He had been at Lone Moose two weeks now. His real work, his essential labor in that untilled field, was no farther advanced. He made about the same progress as a missionary that he made as a cook. In so far as Lone Moose was concerned he accomplished nothing because, like Archimedes, he lacked a foothold from which to apply his leverage. He had the intelligence to perceive that these people had no pressing wants which they looked to him to supply, that they were apparently impervious to any message he could deliver. His power to deliver a message was vitiated by this utter absence of receptivity. He was, and realized that he was, as superfluous in Lone Moose as sterling silver and cut glass in a house where there is neither food nor drink.
Also he was no longer so secure in the comfortable belief that all things work for an ultimate good. He was not so sure that a sparrow, or even an ordained servant of God, might not fall and the Almighty be none the wiser. The material considerations which he had always scorned pressed upon him in an unescapable manner. There was no getting away from them. Thrown at last upon his own resources he began to take stock of his needs, his instincts, his impulses, and to compare them with the needs and instincts and impulses of a more Godless humanity,—and he could not escape certain conclusions. Faith may move mountains, but chiefly through the medium of a shovel. When a man is hungry his need is for food. When he is lonely he craves companionship. When he grieves he desires sympathy. And the Providence Mr. Thompson had been taught to lean so hard upon did not chop his wood, cook his meals, furnish him with congenial society, comfort him when he was sad.
“Religion or nonreligion, belief in a personal, immanent God or a rank materialism that holds to a purely mechanical theory of the universe, it doesn’t make much difference which you hold to if you do not set yourself up as the supreme authority and insist that the other fellow must believe as you do.

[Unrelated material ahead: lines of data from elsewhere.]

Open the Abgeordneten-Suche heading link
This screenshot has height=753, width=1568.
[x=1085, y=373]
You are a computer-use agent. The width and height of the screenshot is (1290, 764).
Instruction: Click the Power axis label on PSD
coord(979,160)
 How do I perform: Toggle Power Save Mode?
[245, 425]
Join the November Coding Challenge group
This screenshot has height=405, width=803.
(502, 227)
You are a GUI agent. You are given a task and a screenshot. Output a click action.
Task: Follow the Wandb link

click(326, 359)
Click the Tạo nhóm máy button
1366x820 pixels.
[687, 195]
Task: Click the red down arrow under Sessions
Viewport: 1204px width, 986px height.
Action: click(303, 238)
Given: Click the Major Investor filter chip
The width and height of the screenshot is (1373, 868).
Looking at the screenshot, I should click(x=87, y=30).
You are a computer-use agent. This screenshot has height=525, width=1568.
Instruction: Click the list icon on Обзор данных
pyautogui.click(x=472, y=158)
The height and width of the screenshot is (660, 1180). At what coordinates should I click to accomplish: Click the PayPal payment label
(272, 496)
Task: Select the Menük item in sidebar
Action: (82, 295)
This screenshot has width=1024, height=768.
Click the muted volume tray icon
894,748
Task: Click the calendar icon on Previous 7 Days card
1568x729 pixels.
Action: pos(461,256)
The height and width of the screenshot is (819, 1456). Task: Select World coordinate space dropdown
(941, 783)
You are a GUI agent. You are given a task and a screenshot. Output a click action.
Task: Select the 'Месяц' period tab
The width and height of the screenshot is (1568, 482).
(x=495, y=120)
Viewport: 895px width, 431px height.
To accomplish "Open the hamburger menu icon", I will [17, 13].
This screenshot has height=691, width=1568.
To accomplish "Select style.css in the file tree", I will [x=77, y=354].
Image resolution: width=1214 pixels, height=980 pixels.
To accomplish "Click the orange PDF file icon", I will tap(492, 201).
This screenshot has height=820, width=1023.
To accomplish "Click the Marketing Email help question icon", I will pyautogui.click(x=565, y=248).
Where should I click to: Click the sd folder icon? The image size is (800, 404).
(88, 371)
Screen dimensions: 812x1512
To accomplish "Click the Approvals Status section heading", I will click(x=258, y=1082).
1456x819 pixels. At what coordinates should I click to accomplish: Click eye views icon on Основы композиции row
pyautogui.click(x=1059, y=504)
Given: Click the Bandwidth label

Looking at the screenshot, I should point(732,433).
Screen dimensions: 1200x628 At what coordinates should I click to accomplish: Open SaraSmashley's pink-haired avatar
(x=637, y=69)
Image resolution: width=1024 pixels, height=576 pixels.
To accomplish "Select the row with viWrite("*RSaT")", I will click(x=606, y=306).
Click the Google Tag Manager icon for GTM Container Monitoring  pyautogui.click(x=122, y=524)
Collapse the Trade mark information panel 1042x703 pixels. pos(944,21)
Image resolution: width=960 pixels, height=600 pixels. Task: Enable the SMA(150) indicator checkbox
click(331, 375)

“Because, my dear sir, you cannot escape material factors. The human organism can’t exist without food, clothing, and shelter. Society cannot attain to a culture which tends to soften the harshnesses of existence, without leisure in which to develop that culture. Machinery and science and art weren’t handed to humanity done up in a package. Man only attained to these things through a long process of evolution, and he only attained them by the use of his muscle and the exercise of his intellect. Strength and skill—plus application. Nothing else gets either an individual or a race forward. Don’t you see the force of that? Here is man with his fundamental, undeniable needs. Here is the earth with the fullness thereof. There’s nothing mysterious or supernatural about it. Brain and brawn applied to the problems of living. That’s all. And you can’t dodge it. The first, pressing requirements of any man can only be filled in two ways. First by working and planning and getting for himself. Second by being able to compel the strength and skill of others to function for him so that his needs will be supplied; in other words, by some turn of circumstances, or some dominant quality in himself, to get something for nothing.”